Metro looks to be heavily GPU accelerated too if its anything like Windows Phone (which it is) and given the simplicity of the shapes it should be really quick on even the slowest GPU that supports the instructions and without so much transparency and complexity should be able to be run on very little power assuming newer power stepping GPUs. I imagine that is behind some of the UI tone down as well.
My Metro Start Screen (which aptly abbreviates to - MeSS!!)
Interesting. I have been busy scanning group policies on server 2012 RC to see what's new and found that the new Windows 8 ones also support Windows RT....
Because the Metro version of Google Chrome hasn't been released yet, Windows 8 is unable to set it as the default browser when you set the desktop version of Chrome as your default browser. Most people would want to use the same browser in both Metro and desktop environments so it does make sense to remove IE10 from the Start Screen when make a third-party browser the default.Quote:
IE10 is available in both Metro style and desktop experiences when it is the default browser.

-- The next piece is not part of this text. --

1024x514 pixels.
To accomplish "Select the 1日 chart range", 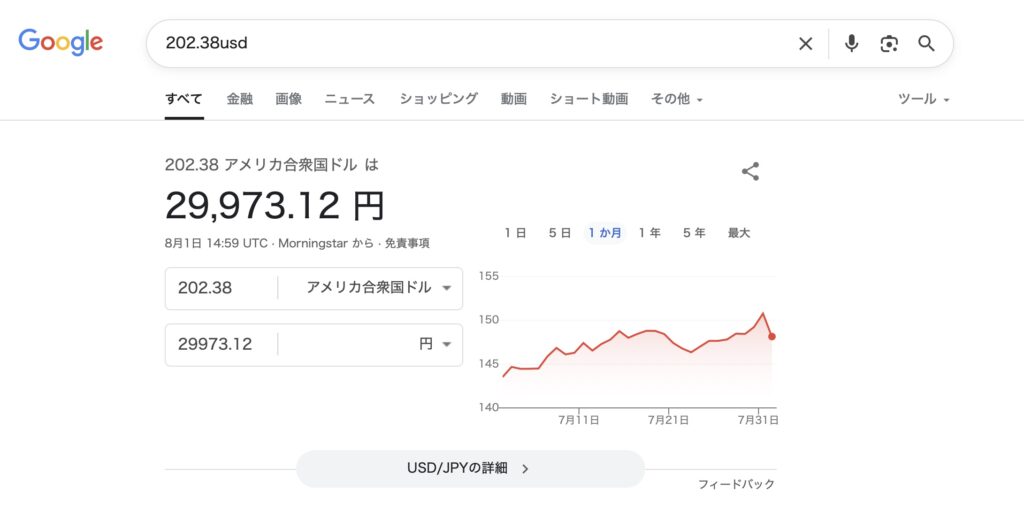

If Internet Explorer is not your default browser, only desktop IE is available and you cannot change IE’s Browser Launch Settings. The “Choose how you open links” option on the Programs tab of the Internet Properties dialog will be disabled (“grayed out”) when IE is not the default browser:
To change the default browser, type “default” on the Windows 8 Start screen. The Start screen will search apps, settings, and files for this term. The Apps results will include Default Programs. Touch or click it to bring up the Default Programs control panel item. From its list of options, select “Set your default programs” to display a page containing a list of programs on the left. (Source)
If Metro IE remained on the Start Screen after making Chrome, Firefox etc. the default browser on the desktop side I am sure companies like Opera would complain to the EU again. It would also be confusing for users.